▶ [ACTIVITY]: Lines from the entries below that hold "computer" form the answer; copy all of them.

[SOURCE DATA — start]

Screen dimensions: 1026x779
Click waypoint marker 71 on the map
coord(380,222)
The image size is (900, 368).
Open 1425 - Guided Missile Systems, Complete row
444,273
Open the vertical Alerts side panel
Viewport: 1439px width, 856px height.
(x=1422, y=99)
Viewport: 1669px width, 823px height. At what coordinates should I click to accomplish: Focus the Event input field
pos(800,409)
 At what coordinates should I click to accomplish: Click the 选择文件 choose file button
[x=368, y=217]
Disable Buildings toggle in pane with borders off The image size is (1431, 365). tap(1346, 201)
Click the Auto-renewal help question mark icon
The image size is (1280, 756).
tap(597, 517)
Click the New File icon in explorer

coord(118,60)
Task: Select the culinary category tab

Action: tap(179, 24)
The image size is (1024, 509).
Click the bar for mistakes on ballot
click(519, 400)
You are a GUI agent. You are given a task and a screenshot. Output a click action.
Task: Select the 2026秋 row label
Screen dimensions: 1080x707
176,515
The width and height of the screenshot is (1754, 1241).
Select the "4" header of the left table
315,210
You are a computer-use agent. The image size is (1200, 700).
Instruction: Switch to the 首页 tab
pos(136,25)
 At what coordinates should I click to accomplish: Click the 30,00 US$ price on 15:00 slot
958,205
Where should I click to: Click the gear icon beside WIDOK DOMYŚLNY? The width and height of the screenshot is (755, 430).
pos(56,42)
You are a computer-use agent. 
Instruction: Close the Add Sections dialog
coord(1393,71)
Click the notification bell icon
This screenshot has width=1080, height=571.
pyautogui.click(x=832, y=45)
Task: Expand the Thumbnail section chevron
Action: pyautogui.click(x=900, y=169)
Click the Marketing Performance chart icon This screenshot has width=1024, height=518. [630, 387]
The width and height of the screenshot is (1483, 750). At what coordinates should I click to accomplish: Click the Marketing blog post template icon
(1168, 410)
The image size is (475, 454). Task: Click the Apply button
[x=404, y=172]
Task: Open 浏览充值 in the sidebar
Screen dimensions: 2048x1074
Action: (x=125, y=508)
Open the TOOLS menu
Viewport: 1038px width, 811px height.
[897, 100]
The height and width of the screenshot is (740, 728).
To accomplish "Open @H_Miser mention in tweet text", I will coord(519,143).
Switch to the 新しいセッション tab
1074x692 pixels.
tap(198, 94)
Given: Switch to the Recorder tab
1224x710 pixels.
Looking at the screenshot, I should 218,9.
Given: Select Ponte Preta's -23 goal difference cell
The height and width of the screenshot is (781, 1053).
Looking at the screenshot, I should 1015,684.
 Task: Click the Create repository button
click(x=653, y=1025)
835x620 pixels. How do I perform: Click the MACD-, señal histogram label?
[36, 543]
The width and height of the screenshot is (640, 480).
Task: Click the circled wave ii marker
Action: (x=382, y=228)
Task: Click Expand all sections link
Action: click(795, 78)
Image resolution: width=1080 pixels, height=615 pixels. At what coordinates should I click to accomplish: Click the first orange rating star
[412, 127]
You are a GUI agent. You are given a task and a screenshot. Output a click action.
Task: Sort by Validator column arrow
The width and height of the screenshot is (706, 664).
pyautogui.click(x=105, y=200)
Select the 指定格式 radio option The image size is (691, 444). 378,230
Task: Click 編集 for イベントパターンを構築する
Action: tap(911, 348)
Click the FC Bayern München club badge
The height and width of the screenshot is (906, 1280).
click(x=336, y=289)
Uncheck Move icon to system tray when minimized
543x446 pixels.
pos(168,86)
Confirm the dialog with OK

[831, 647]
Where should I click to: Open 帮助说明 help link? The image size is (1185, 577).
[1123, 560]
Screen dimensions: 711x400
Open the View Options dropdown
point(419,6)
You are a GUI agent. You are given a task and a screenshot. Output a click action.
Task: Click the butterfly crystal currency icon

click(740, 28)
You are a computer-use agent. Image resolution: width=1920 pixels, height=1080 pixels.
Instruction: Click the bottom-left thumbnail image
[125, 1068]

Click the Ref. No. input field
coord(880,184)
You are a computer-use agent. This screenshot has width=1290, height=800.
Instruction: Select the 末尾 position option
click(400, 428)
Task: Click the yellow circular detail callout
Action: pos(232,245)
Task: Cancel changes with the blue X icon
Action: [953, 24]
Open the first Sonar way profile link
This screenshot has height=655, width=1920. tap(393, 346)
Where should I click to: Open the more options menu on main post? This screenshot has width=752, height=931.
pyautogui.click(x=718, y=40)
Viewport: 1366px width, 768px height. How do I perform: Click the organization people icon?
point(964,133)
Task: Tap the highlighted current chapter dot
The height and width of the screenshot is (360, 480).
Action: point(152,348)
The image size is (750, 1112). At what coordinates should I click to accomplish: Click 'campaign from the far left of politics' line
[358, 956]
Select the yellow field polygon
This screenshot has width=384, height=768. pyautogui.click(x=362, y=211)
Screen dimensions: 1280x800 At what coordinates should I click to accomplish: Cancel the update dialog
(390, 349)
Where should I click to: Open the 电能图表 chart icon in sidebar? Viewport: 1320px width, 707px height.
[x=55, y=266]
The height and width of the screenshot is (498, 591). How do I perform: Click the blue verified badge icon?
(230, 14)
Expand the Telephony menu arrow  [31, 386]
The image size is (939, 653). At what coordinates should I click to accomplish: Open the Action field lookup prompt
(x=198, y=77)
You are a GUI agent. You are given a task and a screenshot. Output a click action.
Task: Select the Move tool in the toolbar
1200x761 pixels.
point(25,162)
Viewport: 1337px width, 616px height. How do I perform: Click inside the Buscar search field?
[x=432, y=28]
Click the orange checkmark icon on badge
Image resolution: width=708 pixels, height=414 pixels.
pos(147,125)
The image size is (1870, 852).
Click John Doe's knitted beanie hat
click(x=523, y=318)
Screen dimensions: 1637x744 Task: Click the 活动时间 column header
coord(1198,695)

[SOURCE DATA — finish]

▶ [SOLVED EXERCISE]:
You are a computer-use agent. The image size is (1200, 700).
You are a computer-use agent. 
You are a computer-use agent. Image resolution: width=1920 pixels, height=1080 pixels.
You are a computer-use agent. This screenshot has width=1290, height=800.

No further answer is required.